** Opening Records block **

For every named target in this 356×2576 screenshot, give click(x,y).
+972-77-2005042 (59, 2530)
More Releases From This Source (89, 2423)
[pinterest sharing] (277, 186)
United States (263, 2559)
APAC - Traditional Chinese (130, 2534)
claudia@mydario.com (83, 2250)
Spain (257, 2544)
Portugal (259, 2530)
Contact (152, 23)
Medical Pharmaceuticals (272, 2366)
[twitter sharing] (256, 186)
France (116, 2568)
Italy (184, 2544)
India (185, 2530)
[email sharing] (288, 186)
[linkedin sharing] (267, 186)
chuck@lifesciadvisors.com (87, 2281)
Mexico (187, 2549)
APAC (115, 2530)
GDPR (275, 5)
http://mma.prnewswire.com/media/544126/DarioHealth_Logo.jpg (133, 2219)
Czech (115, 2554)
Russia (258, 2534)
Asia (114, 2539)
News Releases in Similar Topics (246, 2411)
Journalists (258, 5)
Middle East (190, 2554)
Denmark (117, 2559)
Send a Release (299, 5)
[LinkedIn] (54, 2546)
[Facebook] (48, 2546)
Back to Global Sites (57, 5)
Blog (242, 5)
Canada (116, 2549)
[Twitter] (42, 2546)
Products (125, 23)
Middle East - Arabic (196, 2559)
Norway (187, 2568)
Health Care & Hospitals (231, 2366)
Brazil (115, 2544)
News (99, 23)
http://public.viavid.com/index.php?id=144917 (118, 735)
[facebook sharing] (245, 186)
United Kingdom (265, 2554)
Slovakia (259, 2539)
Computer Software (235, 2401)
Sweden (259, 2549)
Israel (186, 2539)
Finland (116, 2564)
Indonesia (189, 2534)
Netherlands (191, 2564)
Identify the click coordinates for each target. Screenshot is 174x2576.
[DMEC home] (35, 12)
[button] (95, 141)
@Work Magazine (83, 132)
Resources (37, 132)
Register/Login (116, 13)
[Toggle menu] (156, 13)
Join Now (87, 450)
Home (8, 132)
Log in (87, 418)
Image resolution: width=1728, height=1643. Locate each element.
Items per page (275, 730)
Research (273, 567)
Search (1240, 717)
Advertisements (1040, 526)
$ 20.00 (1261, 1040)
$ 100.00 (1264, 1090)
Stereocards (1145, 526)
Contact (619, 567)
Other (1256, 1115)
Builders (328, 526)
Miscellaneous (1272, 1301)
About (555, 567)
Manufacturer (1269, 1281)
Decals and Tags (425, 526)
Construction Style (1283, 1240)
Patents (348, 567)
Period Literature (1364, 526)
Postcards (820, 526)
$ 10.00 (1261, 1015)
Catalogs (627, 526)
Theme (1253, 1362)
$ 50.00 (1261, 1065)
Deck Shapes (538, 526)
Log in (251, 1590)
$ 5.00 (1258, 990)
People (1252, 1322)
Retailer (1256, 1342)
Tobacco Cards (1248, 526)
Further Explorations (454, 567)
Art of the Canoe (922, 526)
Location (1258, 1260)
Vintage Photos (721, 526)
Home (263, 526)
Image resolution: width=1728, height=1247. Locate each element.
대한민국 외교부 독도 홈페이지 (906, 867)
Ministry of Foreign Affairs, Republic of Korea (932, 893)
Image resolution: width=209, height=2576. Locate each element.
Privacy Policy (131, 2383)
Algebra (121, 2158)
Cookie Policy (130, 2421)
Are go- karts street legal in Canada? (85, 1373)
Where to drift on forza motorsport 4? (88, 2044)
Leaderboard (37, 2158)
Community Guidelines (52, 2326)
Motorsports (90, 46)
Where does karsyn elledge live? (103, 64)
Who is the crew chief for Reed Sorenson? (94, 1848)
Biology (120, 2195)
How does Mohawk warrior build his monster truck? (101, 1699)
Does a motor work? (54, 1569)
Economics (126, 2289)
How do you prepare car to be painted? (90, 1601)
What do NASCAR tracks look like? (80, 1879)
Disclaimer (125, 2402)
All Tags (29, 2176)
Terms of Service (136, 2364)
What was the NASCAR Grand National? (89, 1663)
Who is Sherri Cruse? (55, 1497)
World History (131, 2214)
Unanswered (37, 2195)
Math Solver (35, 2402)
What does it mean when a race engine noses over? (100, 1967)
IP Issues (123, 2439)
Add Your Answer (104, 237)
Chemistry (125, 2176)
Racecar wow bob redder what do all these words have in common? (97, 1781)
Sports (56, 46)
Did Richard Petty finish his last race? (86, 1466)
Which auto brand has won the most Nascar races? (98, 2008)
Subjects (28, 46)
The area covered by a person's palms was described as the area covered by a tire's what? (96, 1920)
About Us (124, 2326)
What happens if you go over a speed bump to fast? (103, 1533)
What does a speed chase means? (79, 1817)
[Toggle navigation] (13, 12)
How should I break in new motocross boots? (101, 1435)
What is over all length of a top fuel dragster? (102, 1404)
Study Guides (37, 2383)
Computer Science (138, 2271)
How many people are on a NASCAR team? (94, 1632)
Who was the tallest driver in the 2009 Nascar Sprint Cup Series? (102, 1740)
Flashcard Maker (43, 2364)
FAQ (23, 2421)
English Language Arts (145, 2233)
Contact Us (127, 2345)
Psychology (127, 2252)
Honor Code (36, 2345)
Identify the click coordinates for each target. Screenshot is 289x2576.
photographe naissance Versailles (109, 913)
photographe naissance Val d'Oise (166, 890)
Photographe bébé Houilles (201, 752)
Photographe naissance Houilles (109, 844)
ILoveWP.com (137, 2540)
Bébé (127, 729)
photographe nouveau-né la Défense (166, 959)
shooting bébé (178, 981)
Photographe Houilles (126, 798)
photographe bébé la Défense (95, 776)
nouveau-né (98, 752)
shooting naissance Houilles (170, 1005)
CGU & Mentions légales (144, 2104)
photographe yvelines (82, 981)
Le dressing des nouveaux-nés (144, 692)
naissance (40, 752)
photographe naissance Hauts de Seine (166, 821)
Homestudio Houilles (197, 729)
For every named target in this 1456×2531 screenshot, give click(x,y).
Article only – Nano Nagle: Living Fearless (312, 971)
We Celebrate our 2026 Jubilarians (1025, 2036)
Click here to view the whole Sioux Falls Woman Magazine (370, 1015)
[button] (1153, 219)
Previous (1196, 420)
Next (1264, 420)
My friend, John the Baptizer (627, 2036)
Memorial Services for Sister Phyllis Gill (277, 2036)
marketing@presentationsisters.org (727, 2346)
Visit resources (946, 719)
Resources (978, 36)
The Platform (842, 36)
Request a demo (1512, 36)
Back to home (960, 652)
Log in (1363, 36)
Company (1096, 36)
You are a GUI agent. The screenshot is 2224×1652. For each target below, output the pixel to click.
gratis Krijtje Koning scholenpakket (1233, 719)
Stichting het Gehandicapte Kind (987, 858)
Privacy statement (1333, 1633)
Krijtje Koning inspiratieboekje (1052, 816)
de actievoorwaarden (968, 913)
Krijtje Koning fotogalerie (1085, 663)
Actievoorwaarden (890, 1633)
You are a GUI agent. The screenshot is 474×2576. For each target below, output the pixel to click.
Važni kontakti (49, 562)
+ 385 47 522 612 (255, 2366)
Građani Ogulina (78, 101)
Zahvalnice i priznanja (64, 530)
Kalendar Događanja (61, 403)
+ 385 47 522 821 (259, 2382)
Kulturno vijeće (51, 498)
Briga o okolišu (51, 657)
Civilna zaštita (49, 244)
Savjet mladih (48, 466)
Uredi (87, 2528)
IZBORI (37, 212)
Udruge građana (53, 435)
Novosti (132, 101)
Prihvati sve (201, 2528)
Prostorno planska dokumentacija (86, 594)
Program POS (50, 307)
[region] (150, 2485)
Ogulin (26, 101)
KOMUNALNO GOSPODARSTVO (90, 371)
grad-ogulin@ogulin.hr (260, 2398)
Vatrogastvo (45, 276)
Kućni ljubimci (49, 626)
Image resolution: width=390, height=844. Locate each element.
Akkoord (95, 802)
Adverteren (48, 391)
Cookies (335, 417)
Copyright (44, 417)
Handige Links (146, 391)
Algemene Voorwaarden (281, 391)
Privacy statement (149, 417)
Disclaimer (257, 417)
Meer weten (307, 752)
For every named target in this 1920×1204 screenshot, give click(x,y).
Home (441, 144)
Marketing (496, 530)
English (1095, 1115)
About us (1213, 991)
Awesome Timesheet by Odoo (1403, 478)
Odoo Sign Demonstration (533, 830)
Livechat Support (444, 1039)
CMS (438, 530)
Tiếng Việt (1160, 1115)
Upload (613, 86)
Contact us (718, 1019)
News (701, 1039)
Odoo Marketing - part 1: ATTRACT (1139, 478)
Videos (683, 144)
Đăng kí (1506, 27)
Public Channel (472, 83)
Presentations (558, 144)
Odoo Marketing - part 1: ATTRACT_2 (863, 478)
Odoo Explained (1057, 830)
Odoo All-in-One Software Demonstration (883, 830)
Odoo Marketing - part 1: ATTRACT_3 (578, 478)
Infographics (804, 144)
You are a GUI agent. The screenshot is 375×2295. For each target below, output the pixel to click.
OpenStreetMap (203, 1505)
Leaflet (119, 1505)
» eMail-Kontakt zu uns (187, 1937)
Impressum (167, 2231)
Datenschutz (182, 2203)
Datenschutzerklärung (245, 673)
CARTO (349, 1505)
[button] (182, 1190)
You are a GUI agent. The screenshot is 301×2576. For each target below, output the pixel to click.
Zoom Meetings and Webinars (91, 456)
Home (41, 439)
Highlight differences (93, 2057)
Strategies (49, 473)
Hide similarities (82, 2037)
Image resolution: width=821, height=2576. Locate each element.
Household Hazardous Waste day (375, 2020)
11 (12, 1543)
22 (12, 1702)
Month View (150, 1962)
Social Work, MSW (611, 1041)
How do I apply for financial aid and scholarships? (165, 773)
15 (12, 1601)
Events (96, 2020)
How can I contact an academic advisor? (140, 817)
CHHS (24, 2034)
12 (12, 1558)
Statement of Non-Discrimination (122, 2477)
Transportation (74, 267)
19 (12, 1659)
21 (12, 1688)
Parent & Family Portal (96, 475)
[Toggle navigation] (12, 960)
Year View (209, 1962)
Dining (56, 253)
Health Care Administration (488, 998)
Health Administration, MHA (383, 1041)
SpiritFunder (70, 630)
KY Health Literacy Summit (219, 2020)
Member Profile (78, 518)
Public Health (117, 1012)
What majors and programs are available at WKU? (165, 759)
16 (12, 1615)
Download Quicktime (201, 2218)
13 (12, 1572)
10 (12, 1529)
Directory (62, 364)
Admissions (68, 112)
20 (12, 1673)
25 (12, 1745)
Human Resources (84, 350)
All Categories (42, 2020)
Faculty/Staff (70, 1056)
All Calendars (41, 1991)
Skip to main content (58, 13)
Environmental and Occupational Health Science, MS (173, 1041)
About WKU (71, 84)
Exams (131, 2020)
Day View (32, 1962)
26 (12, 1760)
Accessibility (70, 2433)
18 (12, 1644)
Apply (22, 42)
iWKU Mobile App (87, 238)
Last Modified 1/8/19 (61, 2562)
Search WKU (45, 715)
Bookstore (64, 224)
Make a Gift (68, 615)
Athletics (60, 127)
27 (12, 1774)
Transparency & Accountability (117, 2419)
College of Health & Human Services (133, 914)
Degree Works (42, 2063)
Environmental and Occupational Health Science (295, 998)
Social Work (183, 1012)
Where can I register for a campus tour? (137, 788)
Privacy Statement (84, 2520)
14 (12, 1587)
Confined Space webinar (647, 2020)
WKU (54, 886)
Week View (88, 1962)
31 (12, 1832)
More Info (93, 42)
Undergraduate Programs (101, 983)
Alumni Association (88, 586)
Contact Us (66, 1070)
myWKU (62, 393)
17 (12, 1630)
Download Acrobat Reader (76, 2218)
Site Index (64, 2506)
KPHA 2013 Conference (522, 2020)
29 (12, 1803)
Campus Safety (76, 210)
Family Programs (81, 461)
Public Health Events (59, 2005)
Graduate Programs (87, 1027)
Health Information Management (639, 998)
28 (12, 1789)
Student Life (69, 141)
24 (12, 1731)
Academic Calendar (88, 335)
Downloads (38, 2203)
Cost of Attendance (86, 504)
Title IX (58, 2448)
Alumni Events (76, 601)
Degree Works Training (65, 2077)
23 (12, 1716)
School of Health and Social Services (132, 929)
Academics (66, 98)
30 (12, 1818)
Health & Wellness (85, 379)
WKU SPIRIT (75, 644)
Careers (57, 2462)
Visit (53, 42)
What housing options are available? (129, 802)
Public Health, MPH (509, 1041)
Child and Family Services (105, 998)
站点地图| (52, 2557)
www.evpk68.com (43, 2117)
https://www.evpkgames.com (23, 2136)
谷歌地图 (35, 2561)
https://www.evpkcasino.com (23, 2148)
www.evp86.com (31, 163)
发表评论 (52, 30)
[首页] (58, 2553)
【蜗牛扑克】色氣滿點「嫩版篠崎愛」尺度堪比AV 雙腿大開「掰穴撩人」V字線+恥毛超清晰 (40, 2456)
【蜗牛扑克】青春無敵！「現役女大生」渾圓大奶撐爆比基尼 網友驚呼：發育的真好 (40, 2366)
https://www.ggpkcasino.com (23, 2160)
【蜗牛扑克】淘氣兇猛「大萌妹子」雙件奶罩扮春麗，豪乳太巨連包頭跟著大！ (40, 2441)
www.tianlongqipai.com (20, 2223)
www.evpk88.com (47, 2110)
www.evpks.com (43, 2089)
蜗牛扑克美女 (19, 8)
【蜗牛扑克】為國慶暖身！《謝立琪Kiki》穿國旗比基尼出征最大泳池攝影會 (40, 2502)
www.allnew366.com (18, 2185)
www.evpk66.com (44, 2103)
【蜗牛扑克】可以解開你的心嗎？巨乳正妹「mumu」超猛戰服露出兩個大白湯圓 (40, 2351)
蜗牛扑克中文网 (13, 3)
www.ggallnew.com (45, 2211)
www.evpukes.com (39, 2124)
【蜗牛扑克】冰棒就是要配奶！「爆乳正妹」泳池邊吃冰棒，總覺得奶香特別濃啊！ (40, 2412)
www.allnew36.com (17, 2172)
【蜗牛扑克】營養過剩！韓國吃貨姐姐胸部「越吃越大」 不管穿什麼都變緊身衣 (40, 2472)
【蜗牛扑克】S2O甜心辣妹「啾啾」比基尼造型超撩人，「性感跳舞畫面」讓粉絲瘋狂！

** Closing Records block **

Exercise aim – Take every line in the preceding listing that contains "agent" and copy it.

Task solution –
You are a GUI agent. The screenshot is 2224×1652. For each target below, output the pixel to click.
You are a GUI agent. The screenshot is 474×2576. For each target below, output the pixel to click.
You are a GUI agent. The screenshot is 375×2295. For each target below, output the pixel to click.
You are a GUI agent. The screenshot is 301×2576. For each target below, output the pixel to click.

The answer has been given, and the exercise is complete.